3 Common Accounting and Bookkeeping Mistakes Among Startup Owners

Whether you’ve found yourself trying to dig your startup of a messy accounting hole, or want to get proactive and prevent money mistakes before they happen, knowing what not to do is often just as important as knowing what the right steps are to take.

Entrepreneurs don’t start their new business ventures only to spend hours working out budgets and managing their company from the inside. They have dreams to chase and need a well-oiled accounting process to make sure they can focus on growth rather than constant internal management.

Especially for business owners just starting out, putting off your accounting tasks doesn’t make them go away. The less you’re able to nail down accurate books this month, the harder it will be to fix them next month.

1. Not integrating accounting as a core component of your business process

One of the most common problems entrepreneurs make has less to do with the specifics of accounting, but how they treat it within their business.

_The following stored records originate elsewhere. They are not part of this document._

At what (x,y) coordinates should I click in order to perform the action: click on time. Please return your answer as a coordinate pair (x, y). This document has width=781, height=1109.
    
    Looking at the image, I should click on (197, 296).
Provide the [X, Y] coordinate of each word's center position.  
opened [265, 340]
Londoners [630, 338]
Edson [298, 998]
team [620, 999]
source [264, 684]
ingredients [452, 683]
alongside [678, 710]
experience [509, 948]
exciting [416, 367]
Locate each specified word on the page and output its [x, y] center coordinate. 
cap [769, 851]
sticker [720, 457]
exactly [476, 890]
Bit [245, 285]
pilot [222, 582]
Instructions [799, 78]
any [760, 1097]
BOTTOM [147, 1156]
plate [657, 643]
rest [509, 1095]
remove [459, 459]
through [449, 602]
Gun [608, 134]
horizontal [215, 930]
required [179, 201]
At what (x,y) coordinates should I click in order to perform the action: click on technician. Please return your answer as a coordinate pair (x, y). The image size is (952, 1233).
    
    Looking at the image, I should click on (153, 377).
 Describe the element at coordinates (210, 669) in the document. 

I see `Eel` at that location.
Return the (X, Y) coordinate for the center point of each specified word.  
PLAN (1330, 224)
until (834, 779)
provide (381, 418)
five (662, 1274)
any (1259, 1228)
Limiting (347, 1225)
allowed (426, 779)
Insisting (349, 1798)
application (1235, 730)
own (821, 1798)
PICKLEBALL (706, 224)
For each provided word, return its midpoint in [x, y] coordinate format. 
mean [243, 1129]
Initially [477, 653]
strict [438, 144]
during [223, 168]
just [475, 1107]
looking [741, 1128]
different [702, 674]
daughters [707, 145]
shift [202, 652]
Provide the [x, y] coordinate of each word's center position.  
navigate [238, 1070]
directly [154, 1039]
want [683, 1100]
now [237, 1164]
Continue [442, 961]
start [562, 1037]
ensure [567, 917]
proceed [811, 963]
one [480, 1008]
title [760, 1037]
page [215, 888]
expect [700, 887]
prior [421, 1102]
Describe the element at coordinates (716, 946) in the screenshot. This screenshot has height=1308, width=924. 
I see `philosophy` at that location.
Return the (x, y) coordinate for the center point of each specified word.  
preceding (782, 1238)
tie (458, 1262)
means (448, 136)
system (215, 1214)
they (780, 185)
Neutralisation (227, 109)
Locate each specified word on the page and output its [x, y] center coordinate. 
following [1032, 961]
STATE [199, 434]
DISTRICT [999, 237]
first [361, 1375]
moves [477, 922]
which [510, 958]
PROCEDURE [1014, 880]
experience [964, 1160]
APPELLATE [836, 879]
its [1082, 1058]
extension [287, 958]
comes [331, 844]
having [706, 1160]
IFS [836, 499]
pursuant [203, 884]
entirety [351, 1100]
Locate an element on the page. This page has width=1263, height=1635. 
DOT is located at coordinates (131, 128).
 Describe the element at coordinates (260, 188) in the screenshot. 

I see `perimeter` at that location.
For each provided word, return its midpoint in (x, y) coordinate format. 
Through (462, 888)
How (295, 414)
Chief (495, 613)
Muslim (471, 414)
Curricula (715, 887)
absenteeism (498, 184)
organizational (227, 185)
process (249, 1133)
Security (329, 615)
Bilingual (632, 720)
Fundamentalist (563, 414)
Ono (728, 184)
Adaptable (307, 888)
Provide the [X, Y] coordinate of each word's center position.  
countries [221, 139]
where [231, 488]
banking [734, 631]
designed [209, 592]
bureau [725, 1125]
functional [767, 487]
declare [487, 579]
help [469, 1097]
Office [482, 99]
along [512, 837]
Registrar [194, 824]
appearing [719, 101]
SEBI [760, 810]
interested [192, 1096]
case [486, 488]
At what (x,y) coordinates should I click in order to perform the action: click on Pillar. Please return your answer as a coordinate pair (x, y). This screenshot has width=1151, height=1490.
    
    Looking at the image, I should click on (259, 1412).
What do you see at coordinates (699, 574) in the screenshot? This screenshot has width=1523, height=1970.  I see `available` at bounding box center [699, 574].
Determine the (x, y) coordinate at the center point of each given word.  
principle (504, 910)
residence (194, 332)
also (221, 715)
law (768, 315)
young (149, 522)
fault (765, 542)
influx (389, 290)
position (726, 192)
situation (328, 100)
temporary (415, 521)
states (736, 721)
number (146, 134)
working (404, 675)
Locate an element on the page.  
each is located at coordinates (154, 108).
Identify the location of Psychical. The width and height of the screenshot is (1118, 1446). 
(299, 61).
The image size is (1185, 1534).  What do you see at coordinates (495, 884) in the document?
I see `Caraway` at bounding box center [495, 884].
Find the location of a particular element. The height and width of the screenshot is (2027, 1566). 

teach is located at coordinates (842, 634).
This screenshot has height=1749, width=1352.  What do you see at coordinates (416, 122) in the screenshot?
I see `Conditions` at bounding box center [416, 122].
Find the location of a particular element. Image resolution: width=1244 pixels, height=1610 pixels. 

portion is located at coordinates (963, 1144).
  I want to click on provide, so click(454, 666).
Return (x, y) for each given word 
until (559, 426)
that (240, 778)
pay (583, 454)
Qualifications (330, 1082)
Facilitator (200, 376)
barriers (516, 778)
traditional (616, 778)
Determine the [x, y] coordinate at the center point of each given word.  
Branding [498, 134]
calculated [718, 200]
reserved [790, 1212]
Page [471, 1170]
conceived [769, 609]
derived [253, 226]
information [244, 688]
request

Just like sales or marketing, accounting is a core part of the broader business process––not a task that simply hangs on from the outside. Thinking of it as something that only needs to be thought about “every once in a while,” already sets you up for disaster down the road.

Accounting tasks come into play just about every day. Making sure expenses are logged and tracked on a daily basis not only saves you from devoting a huge block of time at the end of the month you’d spend compiling all of that information, it also helps to ensure every expense is noted and accounted for when it comes time to get your books in order.

2. Ignoring Cash Flow

It happens all the time.

An impassioned entrepreneur launches a business and is spurred on to expand after some initial success only to realize the business isn’t in the green––it’s deep in the red.

Bottom-line profits look great, but cobwebs are forming in the checking account. It’s not a scenario you want to be in when the bills start coming in.

While some businesses can skirt around the problem with credit offers to customers, startups rarely find themselves able to do this.

That’s why it’s extra important to be sure you’re getting paid as early as possible. For those who use a variety of subscription-based tools, remember to take advantage of any discounts for long-term service that can improve your cash flow in the future.

When it comes time to pay invoices, delay them as long as possible if no early payment discount exists. This way, you can use the difference between collection and payment to throw towards growth investments.

 3. Understanding accounting basics and reaching out to professionals

There’s no question you’ll have enough accounting work to keep you busy––the question is, do you understand it? Numbers and careful calculations aren’t everyone’s strong point and when you’re working under pressure, your chances of getting it wrong only increase.

For those that need extra assistance, it’s important to know which questions you’ll need to ask.

What kind of documents you’ll need to keep, what the purpose of them will be now and in the future, and what kind of liabilities might face are all questions that should be asked by those who aren’t well acquainted with bookkeeping.

If all of that is simply too much for you to handle along with the other parts of your business, outsourced accounting professionals are available to help pick up the slack.

For most startups, hiring outside help can be well worth it when compared to the potential losses possible when mistakes are made in-house.